The Shortest Way to Hades by Sarah Caudwell
Review by Matt B. (BuffaloSavage)
This 1984 mystery opens with five young London barristers — Cantrip, Selena, Timothy, Ragwort, and Julia – handling a trust in such a way as to save the 5-million-pound estate a 3-million-pound tax bill. But to support a court petition to make the trust incontestable, one of the cousins demands 100-thousand pounds for her signature – which makes the barristers of the other cousins up their price for signatures too. But the demanding cousin suddenly dies of blunt force trauma due to a fall from a height. The coroner rules it was an accident.
The five young barristers call in their friend Hilary Tamar to rootle about and determine if the cause of death was in fact an accident. Or murder. Or suicide. Hilary is an Oxford historian with powerful reasoning skills. Not so much an unreliable narrator as a prejudiced one, Oxonian Hilary gets barbs into Cambridge in that offhand way only an English intellectual can pull off. Hilary plumps down on the side of rigorous scholarship, to an extent naïve and pompous at the same time.

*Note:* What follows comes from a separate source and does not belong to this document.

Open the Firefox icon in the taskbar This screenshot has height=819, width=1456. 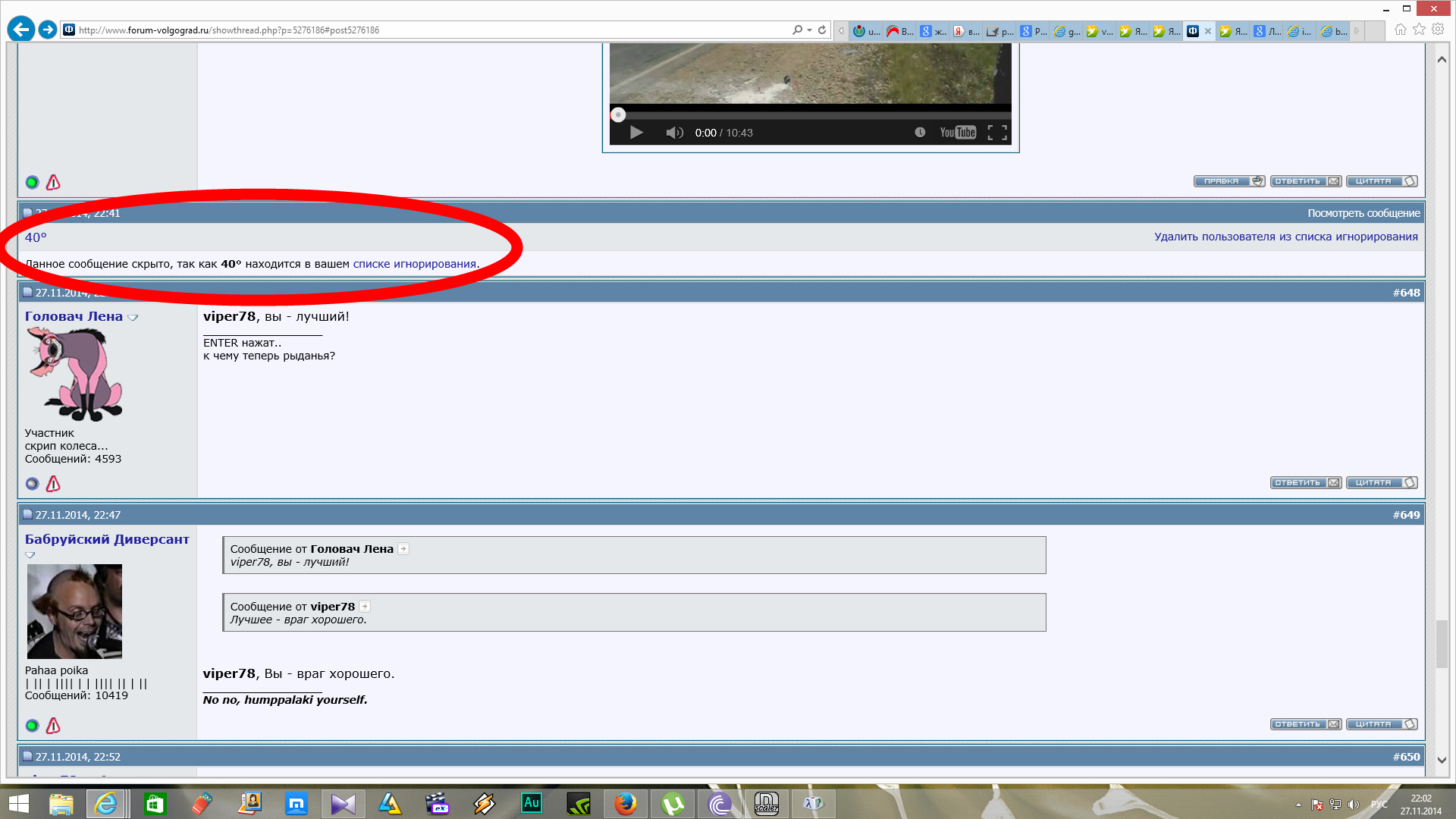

But narrator Hilary is never ridiculous and promises, “Cost candour what it may, I will not deceive my readers.”
Indeed, ridiculous is saved for Julia Larwood. You would think a tax attorney has a good fix on details but Julia is absent-minded and disorganized (as the English say: scatty). She tends to lose key documents and tuck away never to be found again letters that she is too afraid to open and read. She’s also easily distracted by male beauty. Everybody knows she’s arrived because they can hear her knocking over coat racks and dropping her handbag. Best of all, she’s as quixotic as a thirteen-year-old, apt to get on a high horse about Sir Thomas More and all that ethics jazz. Julia is a marvelous comic creation.
Fans of old-school whodunnits will think of the Bright Young Things of Craig Rice novels when they hear the wit and raillery directed at Hilary by Cantrip, Selena, Timothy, Ragwort, and Julia. They will also like old-school standbys like the family tree, the map of the layout of Rupert’s apartment, and some narrative given in letters. The plot is agreeably complicated and the legal-babble will call to mind the instructive explications of Henry Cecil. The stylish language is for readers who like literate mystery writers like Michael Innes, Nicholas Blake, and to a lesser extent Margery Allingham. There are British words all over the place: subfusc, rumbustious, tickety-boo, nip off to the loo, and get in a tizwozz.
I recommend this delightful legal mystery. Caudwell wrote only three other Hilary Tamar mysteries. She passed away at the age of 60 in the year 2000.